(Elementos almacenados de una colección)

------------------------------------

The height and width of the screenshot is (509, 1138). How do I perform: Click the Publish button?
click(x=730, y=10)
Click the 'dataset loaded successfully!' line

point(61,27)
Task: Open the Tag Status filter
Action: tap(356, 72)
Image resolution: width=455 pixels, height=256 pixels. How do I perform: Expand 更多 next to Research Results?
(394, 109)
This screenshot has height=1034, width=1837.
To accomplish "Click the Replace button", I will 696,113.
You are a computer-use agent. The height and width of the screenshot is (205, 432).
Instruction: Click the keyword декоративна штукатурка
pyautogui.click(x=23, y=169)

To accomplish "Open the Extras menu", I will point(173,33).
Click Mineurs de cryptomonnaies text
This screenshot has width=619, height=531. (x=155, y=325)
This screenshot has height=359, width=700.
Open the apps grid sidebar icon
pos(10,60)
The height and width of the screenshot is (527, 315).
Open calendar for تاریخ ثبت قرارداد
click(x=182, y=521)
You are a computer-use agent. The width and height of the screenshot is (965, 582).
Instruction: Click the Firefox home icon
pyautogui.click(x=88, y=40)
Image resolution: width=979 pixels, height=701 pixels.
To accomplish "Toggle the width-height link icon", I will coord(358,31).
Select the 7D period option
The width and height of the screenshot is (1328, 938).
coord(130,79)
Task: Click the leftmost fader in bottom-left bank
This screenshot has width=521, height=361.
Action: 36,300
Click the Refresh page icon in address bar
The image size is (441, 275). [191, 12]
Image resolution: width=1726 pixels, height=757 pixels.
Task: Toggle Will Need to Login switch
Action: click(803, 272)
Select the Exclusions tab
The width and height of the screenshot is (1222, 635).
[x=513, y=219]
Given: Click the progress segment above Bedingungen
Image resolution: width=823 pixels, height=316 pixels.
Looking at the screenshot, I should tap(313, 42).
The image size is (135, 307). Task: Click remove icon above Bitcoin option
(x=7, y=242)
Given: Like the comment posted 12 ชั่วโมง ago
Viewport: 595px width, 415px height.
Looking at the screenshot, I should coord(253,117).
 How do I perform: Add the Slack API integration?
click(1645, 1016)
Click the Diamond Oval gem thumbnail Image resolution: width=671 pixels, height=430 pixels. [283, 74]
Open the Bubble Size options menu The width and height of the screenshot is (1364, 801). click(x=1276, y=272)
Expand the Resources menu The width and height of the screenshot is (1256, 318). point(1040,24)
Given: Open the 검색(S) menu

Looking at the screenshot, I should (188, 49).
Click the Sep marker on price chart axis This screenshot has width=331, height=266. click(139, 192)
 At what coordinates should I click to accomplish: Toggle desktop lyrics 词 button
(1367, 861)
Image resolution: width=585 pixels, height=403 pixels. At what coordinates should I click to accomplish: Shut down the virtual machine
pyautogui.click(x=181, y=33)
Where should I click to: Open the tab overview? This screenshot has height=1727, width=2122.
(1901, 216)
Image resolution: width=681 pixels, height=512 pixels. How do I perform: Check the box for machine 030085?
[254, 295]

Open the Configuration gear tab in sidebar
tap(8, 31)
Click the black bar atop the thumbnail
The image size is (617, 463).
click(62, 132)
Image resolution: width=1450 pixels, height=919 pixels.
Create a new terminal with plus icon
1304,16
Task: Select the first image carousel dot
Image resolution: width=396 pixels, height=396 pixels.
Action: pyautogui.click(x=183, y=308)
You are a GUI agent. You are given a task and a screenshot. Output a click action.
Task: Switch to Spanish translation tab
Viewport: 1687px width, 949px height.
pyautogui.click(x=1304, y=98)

------------------------------------

Instrucción: Convierte todas las líneas del listado en una lista numerada y omite las líneas en blanco.

Resultado obtenido:
1. The height and width of the screenshot is (509, 1138). How do I perform: Click the Publish button?
2. click(x=730, y=10)
3. Click the 'dataset loaded successfully!' line
4. point(61,27)
5. Task: Open the Tag Status filter
6. Action: tap(356, 72)
7. Image resolution: width=455 pixels, height=256 pixels. How do I perform: Expand 更多 next to Research Results?
8. (394, 109)
9. This screenshot has height=1034, width=1837.
10. To accomplish "Click the Replace button", I will 696,113.
11. You are a computer-use agent. The height and width of the screenshot is (205, 432).
12. Instruction: Click the keyword декоративна штукатурка
13. pyautogui.click(x=23, y=169)
14. To accomplish "Open the Extras menu", I will point(173,33).
15. Click Mineurs de cryptomonnaies text
16. This screenshot has width=619, height=531. (x=155, y=325)
17. This screenshot has height=359, width=700.
18. Open the apps grid sidebar icon
19. pos(10,60)
20. The height and width of the screenshot is (527, 315).
21. Open calendar for تاریخ ثبت قرارداد
22. click(x=182, y=521)
23. You are a computer-use agent. The width and height of the screenshot is (965, 582).
24. Instruction: Click the Firefox home icon
25. pyautogui.click(x=88, y=40)
26. Image resolution: width=979 pixels, height=701 pixels.
27. To accomplish "Toggle the width-height link icon", I will coord(358,31).
28. Select the 7D period option
29. The width and height of the screenshot is (1328, 938).
30. coord(130,79)
31. Task: Click the leftmost fader in bottom-left bank
32. This screenshot has width=521, height=361.
33. Action: 36,300
34. Click the Refresh page icon in address bar
35. The image size is (441, 275). [191, 12]
36. Image resolution: width=1726 pixels, height=757 pixels.
37. Task: Toggle Will Need to Login switch
38. Action: click(803, 272)
39. Select the Exclusions tab
40. The width and height of the screenshot is (1222, 635).
41. [x=513, y=219]
42. Given: Click the progress segment above Bedingungen
43. Image resolution: width=823 pixels, height=316 pixels.
44. Looking at the screenshot, I should tap(313, 42).
45. The image size is (135, 307). Task: Click remove icon above Bitcoin option
46. (x=7, y=242)
47. Given: Like the comment posted 12 ชั่วโมง ago
48. Viewport: 595px width, 415px height.
49. Looking at the screenshot, I should coord(253,117).
50.  How do I perform: Add the Slack API integration?
51. click(1645, 1016)
52. Click the Diamond Oval gem thumbnail Image resolution: width=671 pixels, height=430 pixels. [283, 74]
53. Open the Bubble Size options menu The width and height of the screenshot is (1364, 801). click(x=1276, y=272)
54. Expand the Resources menu The width and height of the screenshot is (1256, 318). point(1040,24)
55. Given: Open the 검색(S) menu
56. Looking at the screenshot, I should (188, 49).
57. Click the Sep marker on price chart axis This screenshot has width=331, height=266. click(139, 192)
58.  At what coordinates should I click to accomplish: Toggle desktop lyrics 词 button
59. (1367, 861)
60. Image resolution: width=585 pixels, height=403 pixels. At what coordinates should I click to accomplish: Shut down the virtual machine
61. pyautogui.click(x=181, y=33)
62. Where should I click to: Open the tab overview? This screenshot has height=1727, width=2122.
63. (1901, 216)
64. Image resolution: width=681 pixels, height=512 pixels. How do I perform: Check the box for machine 030085?
65. [254, 295]
66. Open the Configuration gear tab in sidebar
67. tap(8, 31)
68. Click the black bar atop the thumbnail
69. The image size is (617, 463).
70. click(62, 132)
71. Image resolution: width=1450 pixels, height=919 pixels.
72. Create a new terminal with plus icon
73. 1304,16
74. Task: Select the first image carousel dot
75. Image resolution: width=396 pixels, height=396 pixels.
76. Action: pyautogui.click(x=183, y=308)
77. You are a GUI agent. You are given a task and a screenshot. Output a click action.
78. Task: Switch to Spanish translation tab
79. Viewport: 1687px width, 949px height.
80. pyautogui.click(x=1304, y=98)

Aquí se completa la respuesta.